Related: Outrage at video showing child who was maced by police at Seattle protest

Armand Avery described a scene in his own claim that took place in the same area a few hours earlier in which he and his seven-year-old son were peacefully protesting with three generations of their African American family. Within 45 minutes, he said, the pair was maced by police.

Seattle, King county and Washington have 60 days to respond to the claims and potentially resolve them before lawsuits are filed. None of the claims ask for a specific dollar amount.

Police violence in the face of mostly peaceful protests has become a theme of the nationwide civil rights demonstrations triggered by the killing of George Floyd in Minneapolis in May. Protesters have been teargassed, beaten, hit with rubber bullets and kettled.

In Seattle, some claimants described suffering from injuries due to officers using excessive force, but others say they suffered as a result of law enforcement exposing them “to reasonably foreseeable dangers from counter protesters or other law breakers”.

Daniel Gregory, for example, tried to stop a man he feared was driving into a crowd of hundreds of protesters in Seattle, after police “made no attempt” to prevent cars from entering the area, according to the claim. Gregory reached inside the car to grab the steering wheel, but was shot in the arm by the driver.

The claims were all filed against the city of Seattle except the one filed by the family of Summer Taylor, a protester killed when a man drove through a group of demonstrators walking on a closed freeway in Seattle.

Koehler explained that since Taylor was hit on a freeway that is under the auspices of the Washington state patrol, and the claim also involves a meme allegedly posted hours after the crash on Facebook by a King county sheriff’s office deputy that said, “All lives splatter. Keep your ass off the road,” they filed claims against the city, county and state.

A spokesperson for the city of Seattle and one for the office of the King county executive, Dow Constantine, said they did not typically comment on ongoing litigation. The governor’s office did not respond to a request for comment.

“Ultimately we have a freedom of speech issue in the city of Seattle,” said James Bible, a lawyer for Armand Avery and his son, along with Nikita Tarver, who was shot in the eye by a projectile during a protest. “We have work to do in terms of protecting the rights to protest, protecting the right to speak freely.”

Bible said he expected to see similar claims filed in the near future.

Koehler said her law firm examined a wide array of reports and video of these injuries and discovered they each involved a clear lack of communication from police.

“If they are communicating it, you can’t hear it, it’s indecipherable, it’s unintelligible,” she said. “You don’t hear them say, ‘hey we’re going to start doing this in such and such time if you don’t clear out by now.’”

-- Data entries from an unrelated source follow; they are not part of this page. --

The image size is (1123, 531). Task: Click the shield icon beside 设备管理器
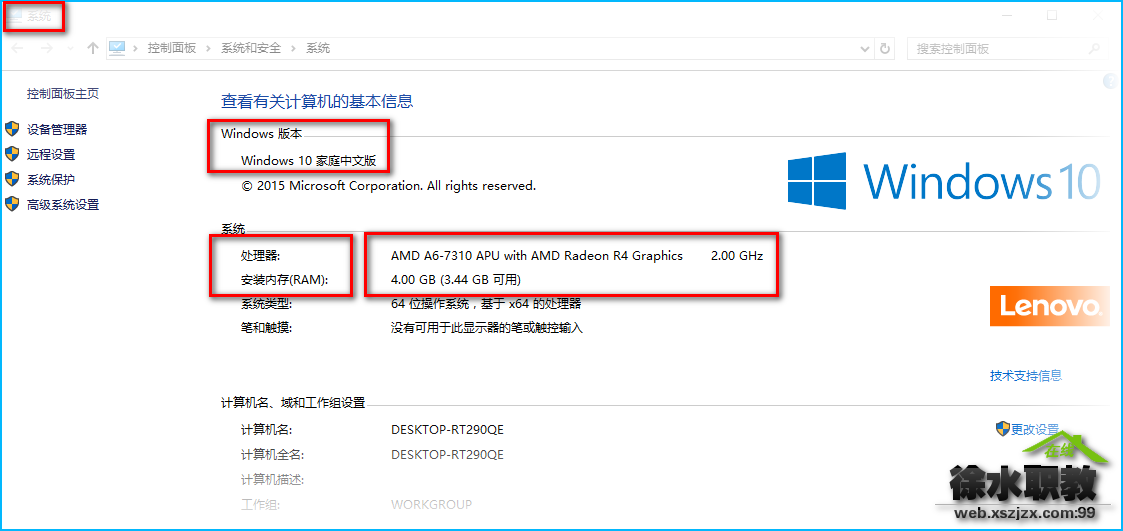coord(11,129)
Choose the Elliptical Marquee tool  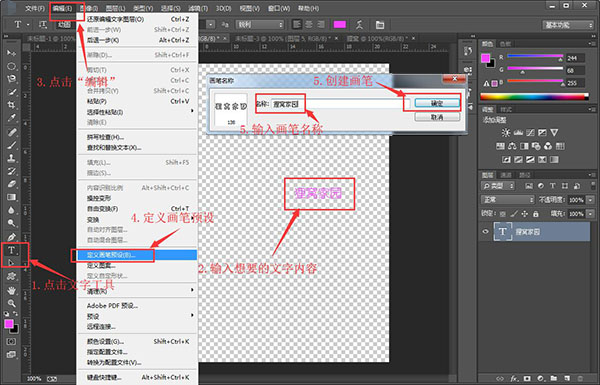(11, 66)
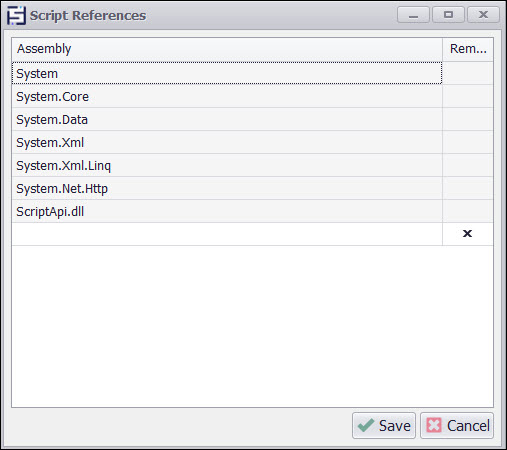
Task: Click the remove cell for the ScriptApi.dll row
Action: click(468, 211)
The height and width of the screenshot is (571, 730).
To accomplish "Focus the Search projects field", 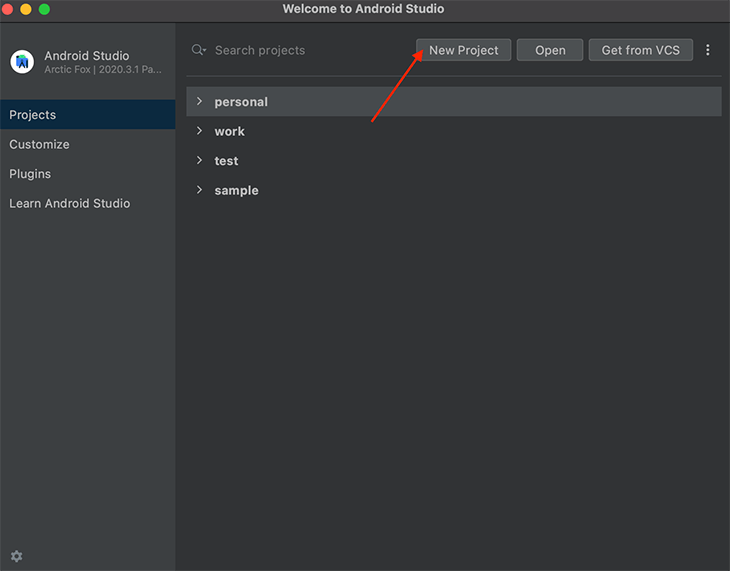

Last month, a federal judge banned the use of teargas, pepper spray and flash-bang grenades, following a lawsuit filed by Black Lives Matter Seattle-King County and the ACLU of Washington on behalf of demonstrators who say they were injured by the Seattle police. That ban will be in place at least through September.

Last week, seven of the nine-member city council announced their support of a 50% reduction of the $409m police budget this year. They are expected to vote in early August.